__Ordem de serviço 1__: Na notícia abaixo, qual é o valor da recompensa oferecida pelo FBI?
__Ordem de serviço 2__: Repita, sem alterações, o trecho da notícia abaixo que vai de "Robert Godwin, de" até "uma placa temporária.", incluindo este último.

__Texto de origem__:

»»

Polícia americana amplia as buscas por assassino que transmitiu crime pelo Facebook

Em Chicago

  • Cleveland Police via Reuters

 A polícia americana ampliou nesta segunda-feira (17) a busca pelo homem que transmitiu pelo Facebook o assassinato de um idoso de Cleveland e que anunciou sua intenção de continuar matando.

A polícia de Cleveland, Ohio, disse acreditar que o suspeito, Steve Stephens, de 37 anos, está armado e é perigoso, e alertou autoridades de outros quatro Estados vizinhos para que o procurem.

Robert Godwin, de 74 anos, foi baleado e morto no domingo, tendo sido escolhido pelo suspeito aparentemente de forma aleatória, quando voltava para casa depois de um jantar de Páscoa, segundo a polícia e a imprensa local.

"Sabemos que Steve ainda está à solta, em algum lugar", disse o chefe da polícia de Cleveland, Calvin Williams. "Nós não sabemos sua condição e, claro, desconhecemos seu paradeiro. Pedimos que as pessoas permaneçam vigilantes".

A polícia emitiu um mandado de prisão por homicídio agravado contra Stephens, descrito como um homem negro barbudo de 1,85 metro e 110 kg, que foi visto pela última vez em um Ford Fusion branco com uma placa temporária.

O FBI ofereceu uma recompensa de 50 mil dólares a qualquer um que contribua para a prisão do suspeito, durante uma entrevista coletiva na tarde desta segunda-feira.

Em um vídeo publicado na página de Stephens no Facebook, um homem que parece ser ele aparece saindo de um veículo e se aproximando da vítima, que é mostrada com uma arma na cabeça e depois caindo no chão, quando um tiro é disparado.

"Eu matei 13, então estou trabalhando no 14 neste momento", diz o suspeito em um segundo vídeo. "Eu estou apenas dirigindo por aí atropelando filhos da puta, cara".

««

__Listagem de dados__:
»»

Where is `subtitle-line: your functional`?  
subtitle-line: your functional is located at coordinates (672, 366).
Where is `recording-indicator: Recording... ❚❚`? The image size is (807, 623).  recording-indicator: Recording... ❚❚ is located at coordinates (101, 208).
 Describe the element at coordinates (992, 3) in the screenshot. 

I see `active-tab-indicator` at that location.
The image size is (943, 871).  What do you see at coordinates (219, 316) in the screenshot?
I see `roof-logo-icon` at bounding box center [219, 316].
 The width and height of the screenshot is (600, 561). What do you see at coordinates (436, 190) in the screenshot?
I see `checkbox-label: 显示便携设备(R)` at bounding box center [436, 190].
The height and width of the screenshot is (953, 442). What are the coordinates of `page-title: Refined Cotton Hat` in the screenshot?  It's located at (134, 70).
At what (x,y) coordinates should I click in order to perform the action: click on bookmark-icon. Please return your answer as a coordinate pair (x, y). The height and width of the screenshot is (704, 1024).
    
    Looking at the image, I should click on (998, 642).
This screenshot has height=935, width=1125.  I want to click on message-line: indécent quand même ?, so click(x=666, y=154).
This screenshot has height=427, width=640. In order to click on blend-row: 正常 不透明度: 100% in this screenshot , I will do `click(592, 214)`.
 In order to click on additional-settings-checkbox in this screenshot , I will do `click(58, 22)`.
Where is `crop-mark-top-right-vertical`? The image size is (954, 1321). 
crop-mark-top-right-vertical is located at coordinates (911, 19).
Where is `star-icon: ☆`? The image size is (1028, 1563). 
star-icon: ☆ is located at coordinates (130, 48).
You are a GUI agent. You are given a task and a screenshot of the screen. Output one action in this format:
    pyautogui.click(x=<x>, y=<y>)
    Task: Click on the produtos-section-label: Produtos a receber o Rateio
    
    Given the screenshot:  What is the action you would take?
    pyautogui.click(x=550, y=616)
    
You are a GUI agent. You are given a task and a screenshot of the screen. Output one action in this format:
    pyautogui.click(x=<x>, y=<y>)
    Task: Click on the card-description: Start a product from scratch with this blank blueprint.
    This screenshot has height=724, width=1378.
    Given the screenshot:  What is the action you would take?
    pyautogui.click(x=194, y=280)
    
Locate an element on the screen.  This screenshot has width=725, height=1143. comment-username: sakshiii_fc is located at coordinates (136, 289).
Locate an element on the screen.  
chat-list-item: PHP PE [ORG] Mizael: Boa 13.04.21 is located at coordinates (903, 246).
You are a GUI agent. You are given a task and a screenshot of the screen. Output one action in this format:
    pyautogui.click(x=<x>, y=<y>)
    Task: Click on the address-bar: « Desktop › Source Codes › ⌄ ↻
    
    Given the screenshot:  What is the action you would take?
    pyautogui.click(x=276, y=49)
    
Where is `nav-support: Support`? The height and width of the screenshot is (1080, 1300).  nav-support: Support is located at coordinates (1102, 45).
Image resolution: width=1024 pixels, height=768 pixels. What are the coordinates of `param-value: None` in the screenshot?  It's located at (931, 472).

««

__Resposta 1__: 50 mil dólares.

__Resposta 2__:
Robert Godwin, de 74 anos, foi baleado e morto no domingo, tendo sido escolhido pelo suspeito aparentemente de forma aleatória, quando voltava para casa depois de um jantar de Páscoa, segundo a polícia e a imprensa local.

"Sabemos que Steve ainda está à solta, em algum lugar", disse o chefe da polícia de Cleveland, Calvin Williams. "Nós não sabemos sua condição e, claro, desconhecemos seu paradeiro. Pedimos que as pessoas permaneçam vigilantes".

A polícia emitiu um mandado de prisão por homicídio agravado contra Stephens, descrito como um homem negro barbudo de 1,85 metro e 110 kg, que foi visto pela última vez em um Ford Fusion branco com uma placa temporária.